El hombre de su espalda es pequeño. Se fusionó ahí: los brazos chupados cuelgan alrededor del cuello grueso del mayor, una espalda ancha contra un pecho delgaducho. Pressia se acuerda del conductor del camión y de la cabeza que parecía flotar tras él; es posible que se trate de los mismos.

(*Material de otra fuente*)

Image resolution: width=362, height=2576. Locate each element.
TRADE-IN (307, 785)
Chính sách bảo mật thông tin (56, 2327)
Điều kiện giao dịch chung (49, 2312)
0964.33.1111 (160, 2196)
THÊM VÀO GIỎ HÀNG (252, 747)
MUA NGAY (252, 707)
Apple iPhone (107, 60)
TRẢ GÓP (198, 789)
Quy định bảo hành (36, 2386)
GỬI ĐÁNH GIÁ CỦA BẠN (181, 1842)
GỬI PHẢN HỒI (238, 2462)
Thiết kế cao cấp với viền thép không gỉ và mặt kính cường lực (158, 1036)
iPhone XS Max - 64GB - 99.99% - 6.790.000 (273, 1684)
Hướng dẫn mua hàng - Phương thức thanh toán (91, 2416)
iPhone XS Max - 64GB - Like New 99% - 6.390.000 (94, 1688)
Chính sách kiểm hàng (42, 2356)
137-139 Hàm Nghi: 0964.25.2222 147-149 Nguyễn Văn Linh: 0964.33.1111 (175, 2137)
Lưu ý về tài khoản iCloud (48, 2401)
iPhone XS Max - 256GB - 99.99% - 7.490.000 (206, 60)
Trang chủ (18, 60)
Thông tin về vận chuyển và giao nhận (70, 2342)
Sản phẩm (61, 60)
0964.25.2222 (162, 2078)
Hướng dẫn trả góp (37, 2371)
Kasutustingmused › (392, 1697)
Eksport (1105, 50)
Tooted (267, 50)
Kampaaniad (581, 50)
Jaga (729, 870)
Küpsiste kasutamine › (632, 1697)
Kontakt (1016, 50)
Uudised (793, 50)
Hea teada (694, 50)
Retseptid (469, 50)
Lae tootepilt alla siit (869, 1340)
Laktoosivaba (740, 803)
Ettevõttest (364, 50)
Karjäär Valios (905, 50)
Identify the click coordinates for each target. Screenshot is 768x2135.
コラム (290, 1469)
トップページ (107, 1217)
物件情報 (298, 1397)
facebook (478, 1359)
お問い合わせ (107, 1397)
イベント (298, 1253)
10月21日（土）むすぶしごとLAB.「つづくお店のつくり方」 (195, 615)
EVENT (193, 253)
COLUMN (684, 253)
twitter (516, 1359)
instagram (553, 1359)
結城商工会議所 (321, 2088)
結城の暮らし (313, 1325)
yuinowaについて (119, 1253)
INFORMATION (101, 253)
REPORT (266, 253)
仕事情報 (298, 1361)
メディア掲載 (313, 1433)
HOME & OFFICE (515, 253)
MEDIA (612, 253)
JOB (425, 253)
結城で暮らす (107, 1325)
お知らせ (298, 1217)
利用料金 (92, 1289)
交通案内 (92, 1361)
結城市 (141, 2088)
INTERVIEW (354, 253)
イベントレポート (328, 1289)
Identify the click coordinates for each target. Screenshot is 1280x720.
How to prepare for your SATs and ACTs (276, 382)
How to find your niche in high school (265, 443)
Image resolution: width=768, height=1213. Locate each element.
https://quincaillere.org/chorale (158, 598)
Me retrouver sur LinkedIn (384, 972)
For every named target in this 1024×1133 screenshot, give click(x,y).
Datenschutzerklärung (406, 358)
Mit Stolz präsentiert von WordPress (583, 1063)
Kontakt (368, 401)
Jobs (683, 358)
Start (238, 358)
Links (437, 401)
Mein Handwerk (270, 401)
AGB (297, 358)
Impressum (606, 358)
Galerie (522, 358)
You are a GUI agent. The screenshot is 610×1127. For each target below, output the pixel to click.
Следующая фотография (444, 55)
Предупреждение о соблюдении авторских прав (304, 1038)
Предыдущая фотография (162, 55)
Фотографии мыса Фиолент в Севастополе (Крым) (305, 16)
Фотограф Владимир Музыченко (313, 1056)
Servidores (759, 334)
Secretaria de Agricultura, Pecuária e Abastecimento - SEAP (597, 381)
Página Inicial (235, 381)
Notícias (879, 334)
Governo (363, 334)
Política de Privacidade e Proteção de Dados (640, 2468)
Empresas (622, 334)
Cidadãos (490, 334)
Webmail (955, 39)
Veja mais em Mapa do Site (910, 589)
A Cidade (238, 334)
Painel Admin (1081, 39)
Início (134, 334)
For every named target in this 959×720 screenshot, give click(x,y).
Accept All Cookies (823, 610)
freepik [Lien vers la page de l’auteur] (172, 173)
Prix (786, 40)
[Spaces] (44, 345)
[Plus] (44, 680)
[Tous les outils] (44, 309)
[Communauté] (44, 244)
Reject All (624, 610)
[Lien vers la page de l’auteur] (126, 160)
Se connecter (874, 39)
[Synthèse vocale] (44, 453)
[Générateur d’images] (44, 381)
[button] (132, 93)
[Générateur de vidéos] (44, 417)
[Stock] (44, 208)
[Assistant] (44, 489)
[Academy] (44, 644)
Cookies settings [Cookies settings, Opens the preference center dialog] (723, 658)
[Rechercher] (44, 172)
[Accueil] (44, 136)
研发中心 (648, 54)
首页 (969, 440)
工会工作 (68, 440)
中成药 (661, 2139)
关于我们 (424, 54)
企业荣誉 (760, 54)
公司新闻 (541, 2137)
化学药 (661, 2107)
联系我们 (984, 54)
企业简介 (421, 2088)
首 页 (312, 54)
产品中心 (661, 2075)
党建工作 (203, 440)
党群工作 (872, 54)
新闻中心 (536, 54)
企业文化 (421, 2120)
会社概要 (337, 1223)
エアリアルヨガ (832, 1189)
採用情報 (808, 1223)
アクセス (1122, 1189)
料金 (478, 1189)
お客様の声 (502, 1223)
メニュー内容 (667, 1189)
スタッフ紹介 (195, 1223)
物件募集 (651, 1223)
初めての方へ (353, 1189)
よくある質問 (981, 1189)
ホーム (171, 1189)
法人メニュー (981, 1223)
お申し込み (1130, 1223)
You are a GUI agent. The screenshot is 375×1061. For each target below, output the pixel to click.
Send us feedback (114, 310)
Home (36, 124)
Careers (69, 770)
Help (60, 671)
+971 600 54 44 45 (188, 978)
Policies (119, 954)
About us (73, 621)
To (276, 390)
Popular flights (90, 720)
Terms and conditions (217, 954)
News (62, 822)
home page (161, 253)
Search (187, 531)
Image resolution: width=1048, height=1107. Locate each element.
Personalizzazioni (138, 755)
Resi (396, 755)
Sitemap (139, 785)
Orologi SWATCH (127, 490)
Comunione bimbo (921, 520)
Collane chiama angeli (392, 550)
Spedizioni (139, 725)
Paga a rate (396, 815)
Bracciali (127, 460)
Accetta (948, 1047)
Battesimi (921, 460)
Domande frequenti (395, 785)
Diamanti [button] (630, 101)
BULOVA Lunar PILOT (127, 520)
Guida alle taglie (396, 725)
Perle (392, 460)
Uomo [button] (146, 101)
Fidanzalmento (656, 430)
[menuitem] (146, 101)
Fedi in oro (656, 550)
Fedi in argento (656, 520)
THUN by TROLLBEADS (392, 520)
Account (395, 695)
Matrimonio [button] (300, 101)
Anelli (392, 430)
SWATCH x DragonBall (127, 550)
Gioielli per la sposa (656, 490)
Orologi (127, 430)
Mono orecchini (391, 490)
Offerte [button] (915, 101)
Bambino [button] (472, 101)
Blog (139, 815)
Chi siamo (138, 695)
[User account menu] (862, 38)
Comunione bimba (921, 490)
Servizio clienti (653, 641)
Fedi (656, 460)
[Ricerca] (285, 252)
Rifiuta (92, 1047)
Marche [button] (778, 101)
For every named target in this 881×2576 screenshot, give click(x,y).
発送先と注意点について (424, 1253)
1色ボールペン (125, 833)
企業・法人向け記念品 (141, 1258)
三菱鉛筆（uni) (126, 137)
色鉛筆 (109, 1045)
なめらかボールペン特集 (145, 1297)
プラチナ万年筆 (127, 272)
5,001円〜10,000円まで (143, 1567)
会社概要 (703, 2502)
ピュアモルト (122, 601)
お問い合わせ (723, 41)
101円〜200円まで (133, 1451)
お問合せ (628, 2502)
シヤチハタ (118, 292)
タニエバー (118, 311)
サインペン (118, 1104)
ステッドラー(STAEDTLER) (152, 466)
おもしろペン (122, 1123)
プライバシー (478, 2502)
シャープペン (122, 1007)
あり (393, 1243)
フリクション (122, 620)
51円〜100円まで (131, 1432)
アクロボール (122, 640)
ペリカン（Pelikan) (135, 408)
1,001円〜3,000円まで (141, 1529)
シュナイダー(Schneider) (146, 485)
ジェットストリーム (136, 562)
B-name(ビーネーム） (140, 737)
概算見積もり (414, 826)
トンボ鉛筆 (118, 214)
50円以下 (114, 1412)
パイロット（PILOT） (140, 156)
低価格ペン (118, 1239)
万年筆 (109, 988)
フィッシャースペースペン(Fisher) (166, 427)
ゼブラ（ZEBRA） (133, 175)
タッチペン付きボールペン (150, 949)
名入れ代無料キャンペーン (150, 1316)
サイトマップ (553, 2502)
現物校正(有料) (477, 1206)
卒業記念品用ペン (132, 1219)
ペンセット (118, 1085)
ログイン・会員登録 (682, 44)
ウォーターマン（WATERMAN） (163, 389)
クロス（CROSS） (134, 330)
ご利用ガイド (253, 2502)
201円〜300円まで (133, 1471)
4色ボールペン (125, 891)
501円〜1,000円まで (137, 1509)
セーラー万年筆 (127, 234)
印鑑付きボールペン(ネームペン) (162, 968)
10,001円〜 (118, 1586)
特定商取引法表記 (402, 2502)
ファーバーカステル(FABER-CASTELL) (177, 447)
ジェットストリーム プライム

El mayor le dice a la guardia:

—Quítale la cinta. Algo tendrá que decir.

Tiene los dedos llenos de grasa de pollo y las uñas sucias y relucientes al mismo tiempo. Cuando la guardia le quita de un tirón la cinta, Pressia se relame los labios y le saben a sangre.

—Puedes retirarte —le dice el hombre a la centinela, que se va y cierra la puerta con una delicadeza que Pressia no habría esperado de ella; apenas un chasquido suave.

—Bueno… Yo soy Il Capitano. Estamos en el cuartel general y soy yo quien manda aquí.

El hombrecillo de la espalda murmura:

—Quien manda aquí.

Il Capitano lo ignora, coge la carne oscura y se la mete en la boca grasienta. Pressia se da cuenta de que está muerta de hambre.

—¿Dónde te han encontrado? —le pregunta Il Capitano al tiempo que se pasa un trozo más pequeño por encima del hombro y le da de comer al de atrás, como a un pajarillo.

—Ahí fuera.

Il Capitano mira a Pressia.

—¿Eso es todo?

La chica asiente.

—¿Por qué no viniste a entregarte? —pregunta el oficial—. ¿Te gusta jugar al gato y al ratón?

—Mi abuelo está enfermo.

—¿Sabes la de gente que me viene con la excusa de que tienen a algún familiar enfermo?

—Supongo que habrá muchas personas con parientes enfermos… eso cuando tienen familia, claro.

El hombre inclina la cabeza hacia un lado y Pressia no sabe cómo interpretar su expresión. Vuelve a su pollo y dice:

—La revolución está en camino y mi pregunta es: ¿eres capaz de matar? —Lo ha dicho sin mudar el gesto, como si lo hubiese leído de un folleto de reclutamiento. No le pone alma.

Lo cierto es que el hambre que siente es tal que a Pressia le entran hasta ganas de matar a alguien; un deseo feo que le sobreviene como un fogonazo.

—Podría aprender. —Se siente aliviada por tener todavía las muñecas atadas a la espalda, con el puño de muñeca oculto a la vista.